Exercise material:
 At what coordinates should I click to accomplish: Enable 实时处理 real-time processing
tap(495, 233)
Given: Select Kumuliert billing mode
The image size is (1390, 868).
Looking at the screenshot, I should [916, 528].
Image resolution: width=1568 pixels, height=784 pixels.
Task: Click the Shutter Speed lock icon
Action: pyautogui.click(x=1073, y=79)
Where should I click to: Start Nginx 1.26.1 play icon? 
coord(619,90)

What to do:
What you return must match the data word for word.

Exercise response:
 At what coordinates should I click to accomplish: Enable 实时处理 real-time processing
tap(495, 233)
Given: Select Kumuliert billing mode
The image size is (1390, 868).
Looking at the screenshot, I should [916, 528].
Image resolution: width=1568 pixels, height=784 pixels.
Task: Click the Shutter Speed lock icon
Action: pyautogui.click(x=1073, y=79)
Where should I click to: Start Nginx 1.26.1 play icon? 
coord(619,90)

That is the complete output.